JF Ptak Science Books Post 1843
“I have never painted a recent picture." Man Ray, 1966
“Unconcerned but Not Indifferent”—1976, Man Ray’s epitaph.
Emmanuel Radnitzky (1890 –1976) removed the “Emm_uel” and the “__dnitzk” from his names to become Man Ray, a South Philly-born, Brooklyn- and Manhattan-bred Parisian ex-Pat artist became (by the early 1920’s) perhaps the most influential of the Dadaist/modernist photographers. No offense to his given name, but “Man Ray” is superior.
And Man Ray was far more than a photographer, as he worked across many different art forms, not the least of which was motion pictures.

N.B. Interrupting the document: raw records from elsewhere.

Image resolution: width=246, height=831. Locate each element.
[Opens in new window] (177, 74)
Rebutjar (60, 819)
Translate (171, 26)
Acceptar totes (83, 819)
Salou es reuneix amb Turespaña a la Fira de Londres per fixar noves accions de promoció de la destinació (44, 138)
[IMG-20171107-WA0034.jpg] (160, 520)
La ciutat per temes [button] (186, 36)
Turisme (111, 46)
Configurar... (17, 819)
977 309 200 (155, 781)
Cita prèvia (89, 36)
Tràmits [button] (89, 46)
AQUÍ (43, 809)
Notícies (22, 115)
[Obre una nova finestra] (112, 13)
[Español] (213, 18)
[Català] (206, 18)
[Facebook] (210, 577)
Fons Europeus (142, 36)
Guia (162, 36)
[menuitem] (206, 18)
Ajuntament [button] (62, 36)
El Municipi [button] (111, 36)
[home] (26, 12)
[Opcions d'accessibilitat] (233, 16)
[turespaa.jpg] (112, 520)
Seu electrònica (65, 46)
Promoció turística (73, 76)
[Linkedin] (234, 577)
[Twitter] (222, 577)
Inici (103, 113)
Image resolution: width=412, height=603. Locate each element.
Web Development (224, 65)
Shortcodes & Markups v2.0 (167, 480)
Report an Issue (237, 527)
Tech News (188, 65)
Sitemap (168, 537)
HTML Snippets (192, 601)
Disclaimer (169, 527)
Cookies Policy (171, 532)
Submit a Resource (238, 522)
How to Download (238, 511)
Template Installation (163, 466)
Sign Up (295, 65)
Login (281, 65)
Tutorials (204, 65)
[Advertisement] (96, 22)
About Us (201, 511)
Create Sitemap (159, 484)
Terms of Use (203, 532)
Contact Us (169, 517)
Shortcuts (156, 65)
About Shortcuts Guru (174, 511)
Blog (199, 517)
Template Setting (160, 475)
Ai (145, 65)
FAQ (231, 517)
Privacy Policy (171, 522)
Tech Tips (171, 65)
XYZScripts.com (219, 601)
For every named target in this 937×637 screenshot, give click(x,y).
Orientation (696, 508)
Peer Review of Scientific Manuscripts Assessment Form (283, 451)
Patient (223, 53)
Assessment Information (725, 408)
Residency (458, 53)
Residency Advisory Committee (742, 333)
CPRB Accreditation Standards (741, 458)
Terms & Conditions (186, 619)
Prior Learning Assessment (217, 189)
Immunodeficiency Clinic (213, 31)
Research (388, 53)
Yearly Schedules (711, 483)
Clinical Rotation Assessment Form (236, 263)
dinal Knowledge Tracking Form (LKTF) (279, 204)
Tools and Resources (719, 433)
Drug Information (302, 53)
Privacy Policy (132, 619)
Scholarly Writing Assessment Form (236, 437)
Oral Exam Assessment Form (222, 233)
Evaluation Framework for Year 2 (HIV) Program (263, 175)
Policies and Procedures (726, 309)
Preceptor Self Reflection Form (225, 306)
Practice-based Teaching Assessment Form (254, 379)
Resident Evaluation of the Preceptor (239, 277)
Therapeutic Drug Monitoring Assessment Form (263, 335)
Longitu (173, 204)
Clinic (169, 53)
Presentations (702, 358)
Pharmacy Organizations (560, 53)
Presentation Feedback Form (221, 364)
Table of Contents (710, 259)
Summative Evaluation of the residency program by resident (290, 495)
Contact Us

But what comes to my mind first with his name is his self-titled “rayograph”, a photographic process which was actually a photogram, which was the direct exposure of an object placed upon a photosensitive paper. This is also the earliest form of photography, something employed by Fox Talbot who called it “photogenic drawing”) as early as 1834. (I wrote a little bit about this process in a post "Things That Almost Were But Weren't".) But Man Ray’s rayographs stand clear and distinct to me, different even from his contemporaries’ works (including Susan Derges, Max Ernst, Raoul Hausmann, Laszlo Moholy-Nagy and Alexander Rodchenko).
Of course my antiquarian pretender (the image on the above right) to the rayograph isn’t one—it just had the look and feel of one, contained that shock of recognition that I had seen it before, and the palce where I would’ve seen it was with Man Ray. All I did with this engraving—an image of clockworks published in Abraham Rhee’s Encyclopedia of 1810--was to solarize it. So it isn’t even a rayograph, but just looks like one, though Man Ray did work quite a bit with the solarized image. I just like it.